Excerpted passage
━━━━━━

[llvm] 23cbea9 - [TRE][NFC] Refactor shared state into member variables.

Fri May 8 14:36:26 PDT 2020

Author: Layton Kifer
Date: 2020-05-08T14:36:02-07:00
New Revision: 23cbea9a04e023d5b79dfee5964fae769340c993

URL: https://github.com/llvm/llvm-project/commit/23cbea9a04e023d5b79dfee5964fae769340c993
DIFF: https://github.com/llvm/llvm-project/commit/23cbea9a04e023d5b79dfee5964fae769340c993.diff

LOG: [TRE][NFC] Refactor shared state into member variables.

Separate functions that require shared state into a class to avoid
needing to pass them though multiple functions just to be available
where needed.

The main motivation for this is that we would like to remove the
limitation that accumulator values be dynamic constant, which would
require additional shared state between call eliminations in the same
function, compounding this issue.

━━━━━━

Provided material

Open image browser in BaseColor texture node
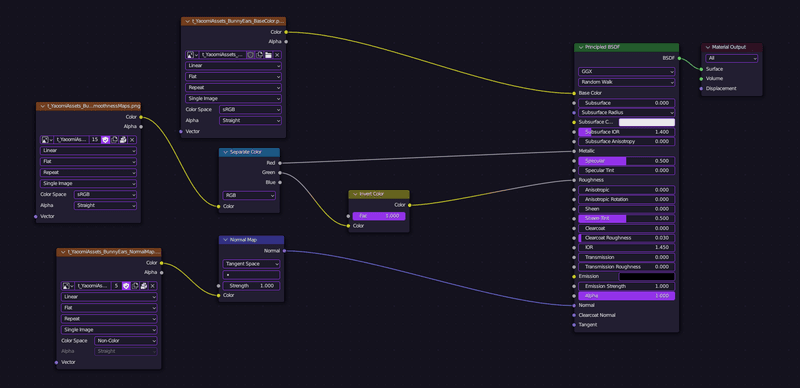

━━━━━━

Tasks and exercises
(a) Answer these about the LLVM commit message:
(i) Who is named as the author?
(ii) What value appears in the "Date:" field?
(iii) What limitation on accumulator values would the developers like to remove?
(b) Continue the LLVM commit message, beginning after its final sentence.
The listing was drawn from a different source than the LLVM commit message.

The responses
(a)
(i) Layton Kifer
(ii) 2020-05-08T14:36:02-07:00
(iii) The limitation that accumulator values be dynamic constant.

(b)
Differential Revision: https://reviews.llvm.org/D79299

Added: 
    

Modified: 
    llvm/lib/Transforms/Scalar/TailRecursionElimination.cpp

Removed: 
    


################################################################################
diff  --git a/llvm/lib/Transforms/Scalar/TailRecursionElimination.cpp b/llvm/lib/Transforms/Scalar/TailRecursionElimination.cpp
index 54187bce1a0d..f10198d26542 100644

--- a/llvm/lib/Transforms/Scalar/TailRecursionElimination.cpp
+++ b/llvm/lib/Transforms/Scalar/TailRecursionElimination.cpp
@@ -445,11 +445,53 @@ static Instruction *firstNonDbg(BasicBlock::iterator I) {
   return &*I;
 }
 
-static CallInst *findTRECandidate(Instruction *TI,
-                                  bool CannotTailCallElimCallsMarkedTail,
-                                  const TargetTransformInfo *TTI) {
+namespace {
+class TailRecursionEliminator {
+  Function &F;
+  const TargetTransformInfo *TTI;
+  AliasAnalysis *AA;
+  OptimizationRemarkEmitter *ORE;
+  DomTreeUpdater &DTU;
+
+  // The below are shared state we want to have available when eliminating any
+  // calls in the function. There values should be populated by
+  // createTailRecurseLoopHeader the first time we find a call we can eliminate.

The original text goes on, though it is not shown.